Ce travail s’est intéressé à l’effet du café sur le risque de diverses maladies digestives. Son originalité a été de stratifier les individus en fonction de la présence ou non d’édulcorants naturels ou artificiels au café.
Les effets du café sur la santé ont été bien étudiés, par contre les conséquences de l’ajout de sucre ou d’un édulcorant artificiel sur ces effets sont peu connues. Dans cette étude chinoise, les auteurs se sont intéressés à l’ajout d’édulcorants naturels ou artificiels dans le café sur son effet dans les maladies gastro-intestinales (MGIs). Les auteurs ont réalisé une étude de cohorte prospective incluant 147 263 participants sans MGIs préexistantes. Les participants ont répondu à un questionnaire sur leur consommation de café sans sucre, sucré naturellement ou artificiellement pendant les 24 h précédentes. Les MGIs incidentes ont été identifiées via leur dossier médical.
29 118 cas de MGIs incidentes ont été observés
Après un suivi médian de 12,6 ans, 29 118 cas de MGIs incidentes ont été observés. Pour le café non sucré, les auteurs ont constaté une association dose-dépendante en forme de U avec une diminution globale du risque de MGI (P-non-linéaire < 0.001), de 6 % à 16 % et le risque le plus bas pour une consommation de 2-3 tasses/jour (réduction de 16 %).
Effets protecteurs du café sans sucre
Des effets protecteurs du café non-sucré ont été observés également pour le reflux gastro-œsophagien, la gastrite et la duodénite, l’ulcère gastro-duodénal, la diverticulite, la cirrhose, la stéato-hépatite non alcoolique et les maladies biliaires. Le café non sucré atténue le risque de MGI génétique, avec des interactions additionnelles significatives pour la diverticulite et la cirrhose. À l’exception des deux dernières pathologies citées, l’effet protecteur du café suit également une courbe dose-réponse en forme de U. Ces effets sont robustes dans les différents sous-groupes. Par contre, le café sucré naturellement a des bénéfices limités alors que s’il est sucré artificiellement, les associations sont inconsistantes.
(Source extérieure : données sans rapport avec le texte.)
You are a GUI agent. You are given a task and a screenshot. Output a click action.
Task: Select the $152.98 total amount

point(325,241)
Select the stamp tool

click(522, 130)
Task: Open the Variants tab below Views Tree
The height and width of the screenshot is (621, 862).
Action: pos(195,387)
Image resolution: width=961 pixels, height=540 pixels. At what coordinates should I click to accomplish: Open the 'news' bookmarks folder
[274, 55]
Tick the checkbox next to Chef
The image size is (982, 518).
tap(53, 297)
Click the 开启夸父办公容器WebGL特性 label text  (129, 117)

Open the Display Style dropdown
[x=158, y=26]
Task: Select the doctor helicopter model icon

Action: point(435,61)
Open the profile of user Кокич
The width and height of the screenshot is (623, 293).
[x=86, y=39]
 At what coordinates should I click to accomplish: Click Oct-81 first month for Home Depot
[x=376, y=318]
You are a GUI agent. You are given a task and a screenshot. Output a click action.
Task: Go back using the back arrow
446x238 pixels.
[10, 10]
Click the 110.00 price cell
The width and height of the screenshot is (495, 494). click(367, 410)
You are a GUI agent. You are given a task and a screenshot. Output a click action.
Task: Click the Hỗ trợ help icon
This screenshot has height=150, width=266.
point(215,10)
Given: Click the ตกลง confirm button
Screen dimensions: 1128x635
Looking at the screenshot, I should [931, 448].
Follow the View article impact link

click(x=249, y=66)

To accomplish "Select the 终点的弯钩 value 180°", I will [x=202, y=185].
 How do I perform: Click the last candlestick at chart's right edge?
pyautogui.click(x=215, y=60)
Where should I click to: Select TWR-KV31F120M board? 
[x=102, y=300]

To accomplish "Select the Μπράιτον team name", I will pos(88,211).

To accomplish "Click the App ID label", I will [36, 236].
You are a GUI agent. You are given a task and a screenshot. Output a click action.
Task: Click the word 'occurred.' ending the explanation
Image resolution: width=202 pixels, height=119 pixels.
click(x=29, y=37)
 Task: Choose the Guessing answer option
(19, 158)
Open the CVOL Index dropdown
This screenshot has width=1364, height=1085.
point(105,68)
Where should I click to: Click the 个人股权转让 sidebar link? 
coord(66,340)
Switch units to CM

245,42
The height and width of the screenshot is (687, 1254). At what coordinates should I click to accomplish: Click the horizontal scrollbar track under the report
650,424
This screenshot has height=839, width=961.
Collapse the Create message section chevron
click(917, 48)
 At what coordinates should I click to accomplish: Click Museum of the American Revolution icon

Il ressort de cette étude que la consommation de café non-sucré est associée à un risque réduit de MGI, ce qui est en faveur de son inclusion dans les recommandations diététiques. Toutefois, des études additionnelles restent nécessaires afin de clarifier les mécanismes sous-jacents et de valider ces données dans diverses populations.